Les libraires veulent une part plus large des achats scolaires

Photo: Pedro Ruiz Le Devoir

L’Association des libraires du Québec (ALQ) demande de resserrer les règles d’achats des livres scolaires, afin que les libraires puissent bénéficier aussi des achats des Centres de la petite enfance (CPE). Et que les exigences soient les mêmes pour les librairies, les universités ou les coopératives en milieu scolaire. Cette demande est au coeur du rapport déposé à l’ancien ministre Denis Vaugeois pour nourrir sa réflexion sur la loi 51, qui régit toute la chaîne du livre.

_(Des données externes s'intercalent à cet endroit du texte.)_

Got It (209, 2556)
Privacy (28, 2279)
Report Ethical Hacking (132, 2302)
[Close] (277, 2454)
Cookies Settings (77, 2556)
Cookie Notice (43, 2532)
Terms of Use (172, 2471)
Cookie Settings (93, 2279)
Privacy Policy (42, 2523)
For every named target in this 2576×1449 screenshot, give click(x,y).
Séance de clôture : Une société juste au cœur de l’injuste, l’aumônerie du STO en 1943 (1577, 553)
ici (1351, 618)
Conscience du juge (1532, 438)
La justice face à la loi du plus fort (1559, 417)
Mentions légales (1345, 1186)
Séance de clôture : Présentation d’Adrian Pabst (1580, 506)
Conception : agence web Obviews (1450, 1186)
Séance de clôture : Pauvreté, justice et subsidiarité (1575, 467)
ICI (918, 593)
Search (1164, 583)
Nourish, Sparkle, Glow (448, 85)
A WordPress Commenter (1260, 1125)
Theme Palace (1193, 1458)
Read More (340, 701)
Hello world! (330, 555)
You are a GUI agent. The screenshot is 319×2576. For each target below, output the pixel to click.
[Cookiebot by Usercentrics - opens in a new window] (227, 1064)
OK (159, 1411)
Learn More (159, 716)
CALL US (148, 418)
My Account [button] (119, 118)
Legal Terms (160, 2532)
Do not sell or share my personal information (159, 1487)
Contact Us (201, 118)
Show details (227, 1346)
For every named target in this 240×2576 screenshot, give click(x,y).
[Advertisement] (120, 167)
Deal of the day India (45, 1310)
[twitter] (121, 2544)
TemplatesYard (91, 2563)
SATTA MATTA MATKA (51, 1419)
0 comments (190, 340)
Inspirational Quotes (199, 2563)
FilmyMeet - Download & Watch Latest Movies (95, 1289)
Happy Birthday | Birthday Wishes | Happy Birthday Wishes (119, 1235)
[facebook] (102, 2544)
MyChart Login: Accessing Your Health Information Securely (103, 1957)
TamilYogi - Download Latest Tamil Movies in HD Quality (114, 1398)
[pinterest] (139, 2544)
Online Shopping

Le Devoir a obtenu copie du mémoire d’une vingtaine de pages déposé par l’ALQ à Denis Vaugeois. Interrogée à ce propos, la directrice générale de l’association, Katherine Fafard, ne cache pas une certaine inquiétude, et se demande si le travail exécuté sera utile. « Puisque nous venons de changer de ministre de la Culture et que le rapport a été remis le 30 janvier dernier, j’espère qu’il ne prendra pas la poussière sur une tablette, qu’il sera considéré par le nouveau ministre, Luc Fortin, et que des aménagements à la loi 51 seront proposés dans des délais raisonnables, idéalement au printemps prochain, comme on nous l’avait laissé entendre. »

Quand on se bat pour de tels points, on nous répond que le libraire veut juste faire un plus gros revenu

 

Depuis la commission parlementaire sur la réglementation du prix de vente des livres neufs, lancée par les péquistes en 2013, le milieu du livre semble vivre un jour de la marmotte : les gouvernements réanalysent la possibilité d’actualiser la loi 51, par le truchement de diverses évaluations (INRS, Denis Vaugeois), sans aboutir à une conclusion ni à un changement.

Parmi les dix-sept recommandations de l’ALQ, trois touchent de près ou de loin le livre pour le milieu scolaire. Les achats institutionnels par les écoles sont, selon Mme Fafard, un des nerfs de la guerre, puisqu’ils peuvent faire la différence entre une librairie rentable ou non.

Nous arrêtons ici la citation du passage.